== Segment start ==
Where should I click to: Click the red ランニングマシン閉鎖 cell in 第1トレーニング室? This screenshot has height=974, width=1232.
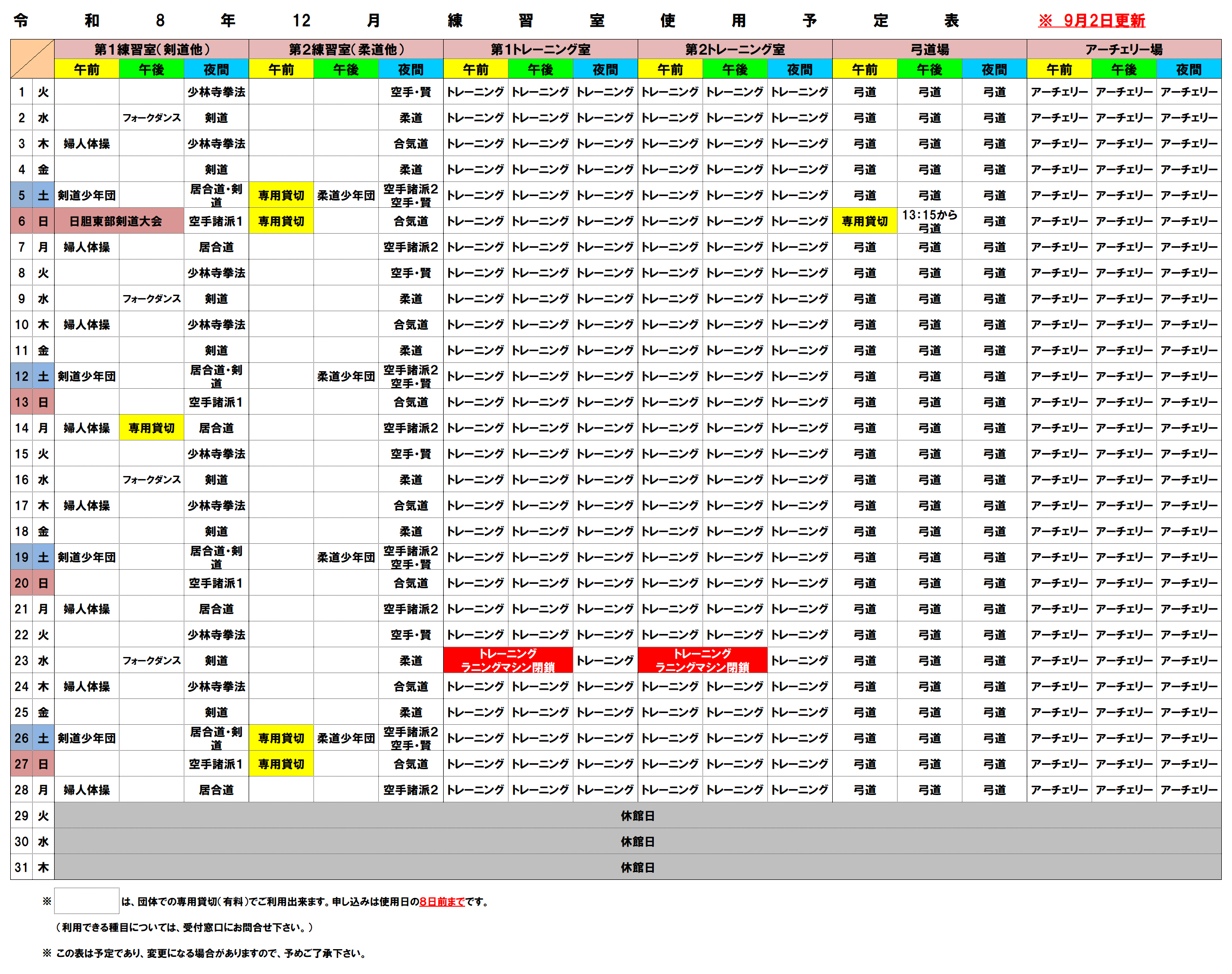[508, 660]
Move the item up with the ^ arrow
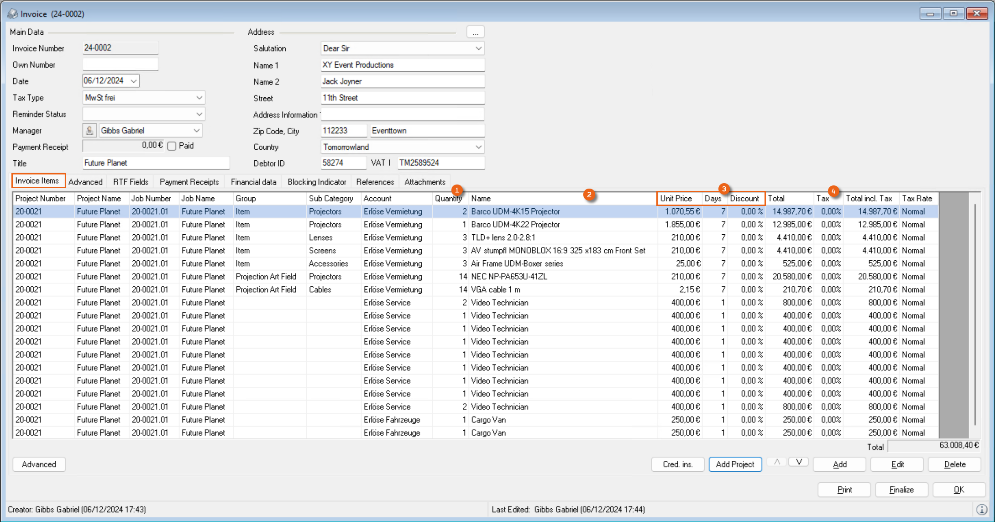The width and height of the screenshot is (995, 522). point(776,463)
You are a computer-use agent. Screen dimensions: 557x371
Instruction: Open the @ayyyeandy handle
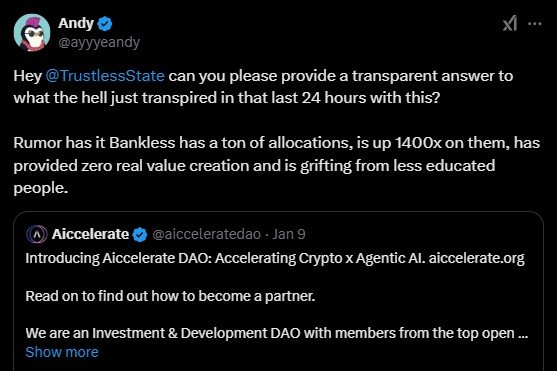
== Segment end ==
**Prompt:** Beginning with the line that contains "Move the item up with the ^ arrow", reproduce every line through the end of the records above exactly, leaving pictures out.

**Reply:**
Move the item up with the ^ arrow
The width and height of the screenshot is (995, 522). point(776,463)
You are a computer-use agent. Screen dimensions: 557x371
Instruction: Open the @ayyyeandy handle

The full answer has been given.